Share

4. Menenangkan diri

Bab 4

POV ADRIAN

Setelah pertengkaranku malam ini dengan Najwa, aku memutuskan menenangkan diri, sedangkan Najwa, mungkin saat ini sedang menangis di kamarnya. Aku mungkin memang sangat keterlaluan pada Najwa, namun aku tak mungkin menuruti kemauannya yang konyol. Aku tahu, Najwa sangatlah pencemburu, aku tak mau membuatnya kecewa. Berhadapan dengan Ana, gadis itu ... tak bisa dipungkiri parasnya sangatlah cantik. Bahkan, tanpa polesan pun kecantikannya melebihi Najwa, hidungnya yang mancung dan matanya yang mampu menghipnotis setiap laki- laki yang memandangnya, membuatku memilih untuk bersikap seperti ini saja, aku tak mau jatuh cinta dan membuat Najwa terluka.

Sayup-sayup terdengar suara langkah seseorang mendekat ke arahku. Kuhembuskan napas lelahku dan berbalik melihat siapa yang ada di belakangku.

"Mas, aku mau membicarakan sesuatu," katanya padaku, ternyata yang menemuiku adalah Ana, Ana yang aku nikahi dalam waktu singkat, sungguh malang nasibnya, harus menjadi istri ke dua saat usianya masih begitu muda.

"Mau ngomong apa?" ketusku.

"Tadi ...."

"Kamu mendengar semuanya?" sela-ku sebelum Ana menyelesaikan kalimatnya. Dia mengangguk Pelan.

"Lalu?" tanyaku, kami pun berdiri, bersisian saat ini, sama-sama memandang langit malam yang bertabur bintang.

"Aku kasihan sama Mbak Najwa, sepertinya dia terlalu berharap," ucapnya penuh kehati-hatian, aku tahu saat ini dia diliputi rasa takut.

Kulirik Ana, dia masih setia dengan pemandangan langit malam ini, tak sedikitpun menoleh ke arahku.

"Maksudmu?" tanyaku menegaskan.

"Apa nggak sebaiknya kita sudahi saja pernikahan ini," kata Ana yang begitu mantap, kali ini dia mulai menunduk.

"Ana, justru itu akan membuat Najwa semakin terluka," jawabku, aku tahu bagaimana sifat Najwa, jika tidak dituruti dia akan merajuk dan yang lebih mengkhawatirkan adalah penyakitnya.
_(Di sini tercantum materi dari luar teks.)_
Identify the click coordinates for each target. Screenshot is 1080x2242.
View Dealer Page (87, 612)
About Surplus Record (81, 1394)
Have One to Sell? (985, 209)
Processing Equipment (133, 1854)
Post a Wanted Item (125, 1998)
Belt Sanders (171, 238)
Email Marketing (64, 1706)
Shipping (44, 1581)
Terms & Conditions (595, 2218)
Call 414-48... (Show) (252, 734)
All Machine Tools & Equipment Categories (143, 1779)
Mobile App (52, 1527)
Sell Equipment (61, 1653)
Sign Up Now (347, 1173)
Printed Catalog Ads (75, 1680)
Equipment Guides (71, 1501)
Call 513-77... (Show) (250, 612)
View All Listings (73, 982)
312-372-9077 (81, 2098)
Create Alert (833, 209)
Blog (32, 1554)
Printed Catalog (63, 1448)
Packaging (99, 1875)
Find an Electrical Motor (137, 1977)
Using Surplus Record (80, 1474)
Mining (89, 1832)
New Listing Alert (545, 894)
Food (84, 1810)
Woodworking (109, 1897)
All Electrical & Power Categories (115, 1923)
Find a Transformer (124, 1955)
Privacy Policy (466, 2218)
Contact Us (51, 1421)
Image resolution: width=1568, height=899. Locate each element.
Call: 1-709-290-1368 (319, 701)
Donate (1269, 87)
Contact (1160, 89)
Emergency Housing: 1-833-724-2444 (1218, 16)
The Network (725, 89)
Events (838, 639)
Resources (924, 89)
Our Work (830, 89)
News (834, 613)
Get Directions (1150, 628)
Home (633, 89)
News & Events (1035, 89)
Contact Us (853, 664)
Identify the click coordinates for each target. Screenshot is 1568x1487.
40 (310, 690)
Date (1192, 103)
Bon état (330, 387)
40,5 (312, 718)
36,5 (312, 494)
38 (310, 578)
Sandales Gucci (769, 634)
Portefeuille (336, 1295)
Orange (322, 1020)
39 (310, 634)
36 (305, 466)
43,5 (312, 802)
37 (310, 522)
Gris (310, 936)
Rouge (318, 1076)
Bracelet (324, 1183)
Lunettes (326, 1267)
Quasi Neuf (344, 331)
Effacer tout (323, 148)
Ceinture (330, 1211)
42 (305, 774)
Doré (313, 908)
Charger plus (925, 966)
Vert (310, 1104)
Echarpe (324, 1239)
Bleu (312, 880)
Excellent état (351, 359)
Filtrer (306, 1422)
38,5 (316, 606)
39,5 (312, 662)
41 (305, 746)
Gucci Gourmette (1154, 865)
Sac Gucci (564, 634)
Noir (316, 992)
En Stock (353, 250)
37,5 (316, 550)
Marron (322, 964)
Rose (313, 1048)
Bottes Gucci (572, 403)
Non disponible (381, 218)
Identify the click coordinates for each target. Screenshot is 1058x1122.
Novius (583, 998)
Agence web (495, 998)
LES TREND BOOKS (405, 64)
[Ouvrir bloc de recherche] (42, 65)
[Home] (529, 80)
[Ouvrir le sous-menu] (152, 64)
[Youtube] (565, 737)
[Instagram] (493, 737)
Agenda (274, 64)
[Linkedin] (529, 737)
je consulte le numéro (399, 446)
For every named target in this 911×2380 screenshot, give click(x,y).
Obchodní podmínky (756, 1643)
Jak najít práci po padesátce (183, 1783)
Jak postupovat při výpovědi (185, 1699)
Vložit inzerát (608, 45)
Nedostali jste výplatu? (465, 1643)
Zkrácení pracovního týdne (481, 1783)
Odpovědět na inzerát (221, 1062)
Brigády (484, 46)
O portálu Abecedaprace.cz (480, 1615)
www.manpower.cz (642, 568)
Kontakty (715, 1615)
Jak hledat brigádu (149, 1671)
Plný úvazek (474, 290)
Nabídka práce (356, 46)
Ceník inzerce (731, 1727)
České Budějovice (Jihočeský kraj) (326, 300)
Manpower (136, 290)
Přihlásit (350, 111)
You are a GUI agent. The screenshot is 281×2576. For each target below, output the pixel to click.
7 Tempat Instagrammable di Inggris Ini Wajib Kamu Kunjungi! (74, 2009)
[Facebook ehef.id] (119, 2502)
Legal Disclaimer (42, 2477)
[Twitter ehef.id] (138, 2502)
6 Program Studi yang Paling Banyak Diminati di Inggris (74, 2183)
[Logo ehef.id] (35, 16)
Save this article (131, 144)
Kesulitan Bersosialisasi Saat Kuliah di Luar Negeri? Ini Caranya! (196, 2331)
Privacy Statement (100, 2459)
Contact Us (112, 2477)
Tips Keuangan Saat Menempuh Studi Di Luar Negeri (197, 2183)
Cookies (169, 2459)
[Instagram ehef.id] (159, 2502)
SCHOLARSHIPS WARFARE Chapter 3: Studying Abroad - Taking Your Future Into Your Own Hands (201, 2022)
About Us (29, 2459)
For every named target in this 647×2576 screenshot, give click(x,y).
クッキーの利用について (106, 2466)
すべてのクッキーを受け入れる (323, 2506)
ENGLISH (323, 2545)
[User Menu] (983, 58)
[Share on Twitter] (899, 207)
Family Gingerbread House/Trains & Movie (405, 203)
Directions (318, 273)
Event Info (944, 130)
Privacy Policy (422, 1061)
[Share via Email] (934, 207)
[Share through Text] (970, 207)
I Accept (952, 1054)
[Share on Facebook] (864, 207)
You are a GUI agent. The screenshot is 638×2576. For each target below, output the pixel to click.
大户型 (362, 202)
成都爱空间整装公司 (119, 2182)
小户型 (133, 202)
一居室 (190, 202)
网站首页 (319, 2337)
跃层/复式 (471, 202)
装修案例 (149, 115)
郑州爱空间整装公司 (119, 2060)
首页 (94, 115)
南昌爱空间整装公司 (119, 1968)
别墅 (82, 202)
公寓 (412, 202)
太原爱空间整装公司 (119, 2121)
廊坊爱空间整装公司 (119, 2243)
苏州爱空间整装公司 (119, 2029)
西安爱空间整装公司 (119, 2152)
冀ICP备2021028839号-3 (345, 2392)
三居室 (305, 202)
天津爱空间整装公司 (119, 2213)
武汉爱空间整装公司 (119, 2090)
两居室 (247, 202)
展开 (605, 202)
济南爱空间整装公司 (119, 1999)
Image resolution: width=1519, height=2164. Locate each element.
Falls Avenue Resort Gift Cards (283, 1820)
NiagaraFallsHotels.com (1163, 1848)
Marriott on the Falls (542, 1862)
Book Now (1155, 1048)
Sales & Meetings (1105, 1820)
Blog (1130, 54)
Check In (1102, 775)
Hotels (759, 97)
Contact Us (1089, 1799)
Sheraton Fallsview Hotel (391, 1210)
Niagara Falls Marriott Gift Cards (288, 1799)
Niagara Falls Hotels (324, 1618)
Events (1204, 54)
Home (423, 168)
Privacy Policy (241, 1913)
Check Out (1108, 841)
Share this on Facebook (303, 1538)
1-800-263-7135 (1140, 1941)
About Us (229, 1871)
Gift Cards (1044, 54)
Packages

Yang kapan saja bisa drop kalau dia stress.

"Tapi, nggak baik juga terus- terusan memberi harapan palsu pada Mbak Najwa," ucapnya lagi.

"Maksudmu?!"

"Mbak Najwa sangat menginginkan anak, dan kita? Kita nggak mungkin memberikan itu pada Mbak Najwa. Mustahil."

"Kenapa Mustahil?" Pertanyaan bodoh yang aku tanyakan pada Ana membuatnya terlihat bingung sekaligus terkejut.

"Kamu tau sendiri jawabannya, Mas," jawab Ana penuh makna.

Hening.

"Kamu mau melakukannya tanpa cinta, Ana? Kalau kamu mau mari kita lakukan sekarang, apa kamu siap?" kataku seraya mendekati Ana dan mencekal lengannya kasar. Masalah dengan Najwa membuatku kehilangan akal, ditambah mendengar perkataan Ana yang membuatku semakin pusing. Aku terus mendekati Ana dan memangkas jarak diantara kita.

"Mas, kamu jangan macem-macem, ya!" ancam Ana, ia terus mundur, wajahnya terlihat sangat ketakutan. Aku terus mendekat, hingga ia kehabisan langkah, hingga tubuh Ana sudah berbenturan dengan dinding yang ada di samping balkon tak ada celah lagi baginya, aku menguncinya dengan kedua tanganku yang kuletakkan pada dinding itu.

"Kamu mau Najwa bahagia, kan? Ayo, An kita lakukan!"

Plak!

"Lancang kamu, Mas!" tamparan keras mengenai tepat di pipiku dan ia mendorongku hingga aku menjauh darinya. Ana, gadis itu sekarang benar-benar marah padaku, dia meninggalkanku dengan mata yang berkaca-kaca.

"Adrian! Apa yang kamu lakukan barusan?" batinku seraya memukul pagar balkon yang ada di depanku. Masalah ini sudah membuatku benar- benar gila.

Aku segera masuk ke dalam, kukejar Ana, karena aku harus minta maaf padanya. Namun, kuurungkan niatku saat kulihat sudah ada Najwa di sana, mengikuti Ana yang berlari ke kamarnya.